Check engin light comes on every 183 miles then goes off after 183 miles.

Care to conjecture what is happening?

Someone who has no clue will ask what kind of car. I don’t know. Japanes, grey, 73000 miles, starts with an ‘A’, like Accura or Accord or some such.

Could it be 186 miles? That’s exactly 300 km.

Don’t know why that would be a magic number, though.

May not be related, but a buddy just bought an Acura and the gas cap doesn’t seem to be sealing tight (or at least it’s a pain to get it to seal). With the gas cap unsealed, the check engine light comes on. The real PITA part though is that even after sealing the cap, the check engine light stays on for a while. It seems that the “check engine on” routine is almost immediate while the “nevermind” routine requires some relatively huge number of successful checks before it executes.

The practical upshot of all of this is that he essentially ignores the check engine light. Nice job, engineers!

That unsealed gas cap thing is fairly common. Most modern US-market vehicles have a tank sensor to detect escaping gasoline fumes, which are v. bad (for the environment- not so much for the car, I gather). The little metal valve/flap thing inside the filler mouth isn’t air- or water-tight.

The check engine light should be going out in 24-48 hours, unless it’s a VW Group vehicle, on which the check engine lights have to be cleared manually.

Tell him to go get a new cap. They’re like 20 bucks.

eta: janeslogin, do you really not know what kind of car you drive? Or is this somebody else’s car?


The free diagnosis at AutoZone said it was idle speed.

The $100 diagnosis at the repair shop said it was a leak somehere and there was a long list to check.

After the check list and an additional $270, no leak being found, they ‘rebooted’ and the light went off.

I never said I drove the car. I own it. Spouse drives it.

Sheldon: Is there a “check engine light” light?

I’m not sure that makes it better - you own the car and you don’t even know what kind it is? I own three cars, and I know the make, model, year, and license plate number for each of them, and can guess closely at their mileage. Even the one my spouse drives.

Actually that would be the first question out of the mouth of someone that does have a clue and knows what they are talking about.

Ah, no.


Even I know what kind of car my SO drives… and I don’t know much about cars at all.

Was this addressed? A high or low idle is something that should be addressed. I dont know if its your mystery 183 mile problem but you should get it checked out.
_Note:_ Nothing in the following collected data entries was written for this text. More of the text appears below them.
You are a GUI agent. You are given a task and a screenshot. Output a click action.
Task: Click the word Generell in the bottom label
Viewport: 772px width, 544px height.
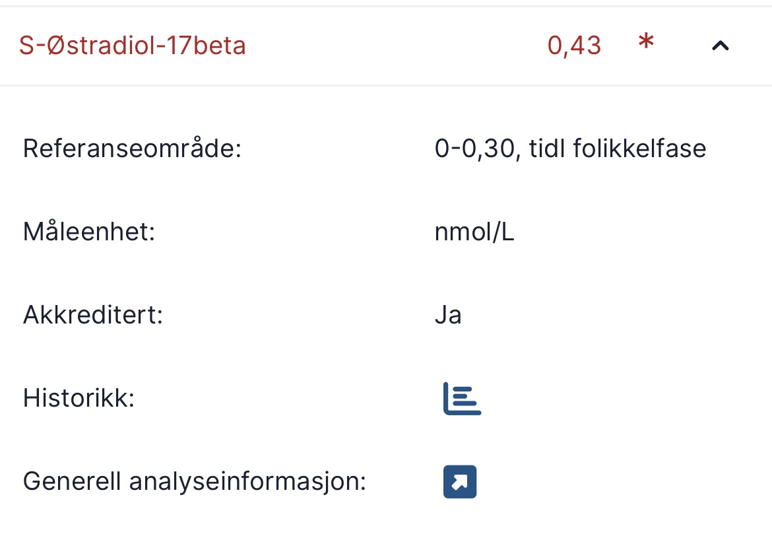(x=72, y=481)
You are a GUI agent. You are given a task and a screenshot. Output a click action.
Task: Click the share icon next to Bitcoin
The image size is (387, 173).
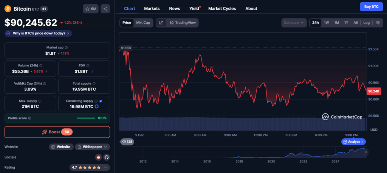coord(105,9)
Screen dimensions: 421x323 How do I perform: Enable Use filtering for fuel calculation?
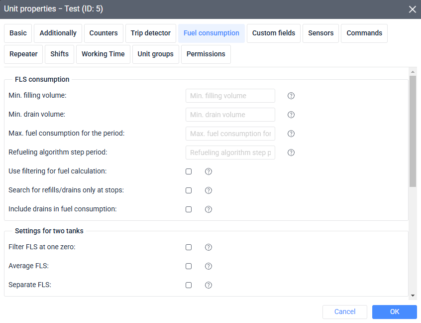pyautogui.click(x=189, y=171)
If they rebooted your car’s computer, then it’ll probably light up against at 183 miles. I would consider taking it to the dealer if the local indie shops cannot fix it.

That makes no sense.

I don’t get how you can know that it is Japanese and has 73,000 miles and not know what kind of car it is. Cars are usually labeled with the name on the trunk, or door, or hood. And several places inside. In large, easy to read letters. That’s the point. So you can see what kind of car it is.

Are there any other things wrong with it? Usually theres something else like a rough or too high/low idle, or hesitation during acceleration or something.

Something is very wrong here. The OP is not telling us all the facts here. Is this some kind of coded message? Is someone’s life in danger? Are we to be the stars of a new thriller starring Nicolas Cage?

How do you know its exactly very 183 miles, anyway? Do you write down the mileage every time the light goes on or off? 'Cause while I do keep track of mileage for some purposes, my reaction to a check engine light is to…

wait for it…

check the engine. Or rather, plug in a code reader and check what the computer says. I probably wouldn’t think to record the mileage.

There has never been a thrilling movie with Nicholas Cage in it.

Call the guys on Car Talk. They would love this.

I know the make model and registration of my neighbours car and I’ve never driven it.

To own a car and not know the make or model is, well, odd.

And that’s putting it mildly

Probably makes as much sense as as the Beale Ciphers.

And she** OWNS **the car … truly amazing.

That’s a pretty obnoxious OP. You come in looking for help with your problem, then pre-emptively insult any reasonable person who might try to help you.